At about 9:00 p.m. this evening, my husband walked in as Ellie and Henry were running around wildly. Molly was snoring on the couch. He had the opened mail in one hand, and as he walked into the kitchen, he said, “Molly is waitlisted for kindergarten and we owe thousands of dollars in taxes.” (Amount has been edited out to appease my husband.)
Well, hello there. Oh, and yes, it’s Monday.
On my bulletin board above my “desk” (the slab of kitchen counter I call my office), I have a note that says “write about preschool and money!!!!!!” (Yes, I use that many exclamation points when writing notes to myself.) Recently we decided we would not, could not send Ellie and Henry to the same (awesome) private preschool that Molly has attended for two years. The tuition is just too expensive for us now that we have our (more awesome) nanny back full-time, and let’s face it, good God, there are TWO of them!
Manhattan schools are crazy money. We only applied to one private school for Molly’s kindergarten and that was sort of on a whim (tuition is 40 grand). We are counting on this public school thing working out. Molly has gotten some educational perks that her brother and sister haven’t gotten and won’t get. (Don’t tell them, okay?) That’s the fact of our dynamic as a family of five in New York City (and we all know that I am not leaving my city again!).

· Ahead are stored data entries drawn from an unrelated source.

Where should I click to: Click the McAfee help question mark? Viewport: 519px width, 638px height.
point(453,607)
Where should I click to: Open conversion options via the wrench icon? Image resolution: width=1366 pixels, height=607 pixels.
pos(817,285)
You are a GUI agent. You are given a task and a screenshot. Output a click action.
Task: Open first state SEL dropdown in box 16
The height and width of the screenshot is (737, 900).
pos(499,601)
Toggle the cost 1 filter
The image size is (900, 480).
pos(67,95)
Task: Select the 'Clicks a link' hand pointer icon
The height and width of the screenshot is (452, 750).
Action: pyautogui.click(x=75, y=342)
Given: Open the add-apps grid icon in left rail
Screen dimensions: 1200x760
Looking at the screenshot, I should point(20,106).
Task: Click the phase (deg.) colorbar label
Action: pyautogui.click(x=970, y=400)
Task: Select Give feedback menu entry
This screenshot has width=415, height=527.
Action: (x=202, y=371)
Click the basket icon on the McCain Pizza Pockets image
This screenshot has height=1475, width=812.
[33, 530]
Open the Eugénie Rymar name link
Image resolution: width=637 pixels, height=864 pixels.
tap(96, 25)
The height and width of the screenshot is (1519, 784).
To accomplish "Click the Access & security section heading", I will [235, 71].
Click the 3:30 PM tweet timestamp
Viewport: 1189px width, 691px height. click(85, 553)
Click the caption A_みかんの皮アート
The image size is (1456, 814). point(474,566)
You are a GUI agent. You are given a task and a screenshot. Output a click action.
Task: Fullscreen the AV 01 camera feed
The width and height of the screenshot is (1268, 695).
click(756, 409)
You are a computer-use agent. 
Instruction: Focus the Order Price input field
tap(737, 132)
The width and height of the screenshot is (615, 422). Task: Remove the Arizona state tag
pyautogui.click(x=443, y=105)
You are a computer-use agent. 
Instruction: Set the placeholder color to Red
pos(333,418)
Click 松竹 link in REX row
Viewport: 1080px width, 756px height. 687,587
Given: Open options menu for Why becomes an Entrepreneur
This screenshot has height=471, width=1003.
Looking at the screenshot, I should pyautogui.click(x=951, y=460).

We love our preschool community. Seriously–they are our friends, and it embarrassed me as well as made me really, really sad to have to tell the director we wouldn’t be sending the twins in the fall. I am still cringe-y about it. Along with the deep disappointment, it stripped away a layer of self-preservation to admit to having “not enough.” Finances are an odd thing to discuss openly, and it turns out I am not so good with that.
The husband and I have had some painful discussions about budgets (ours) and spending (mine). It turns out he knew about my secret love. And I had to end things.
So the past week or so I have been feeling a little proud. I’ve been sticking to my promise to not indulge myself in things I cannot afford and do not need at the moment (really, don’t feel too bad for me, I do not need a thing). I’ve faced this disturbing fact about myself: I shop for distraction from my real problems. And it didn’t kill me.
I am not devastated at the options the twins will have this year–they are turning three. They are awesome and loved and have each other to practice sharing with. There must be a reasonably priced music or art class they can take locally. And I will try to talk to them more.
Hey, it turns out I am actually good at this saving money thing!
And then our tax bill. Once the kids were in bed, we sat on the couch, with the basketball game on the television across the room.
“Well,” I said.
“Well,” my husband said.
“No vacation this summer?”
I’m a little worried. Not about vacations. There are things we haven’t talked about yet; I imagine we will. That we’ll have to. So this is life. The constant movements between joy and panic, relief and disappointment. Ours have been measured out in what seem like fair amounts so far. I have been surprised before by the hidden graces that often accompany honest fear. And I am about to fill my glass to the top.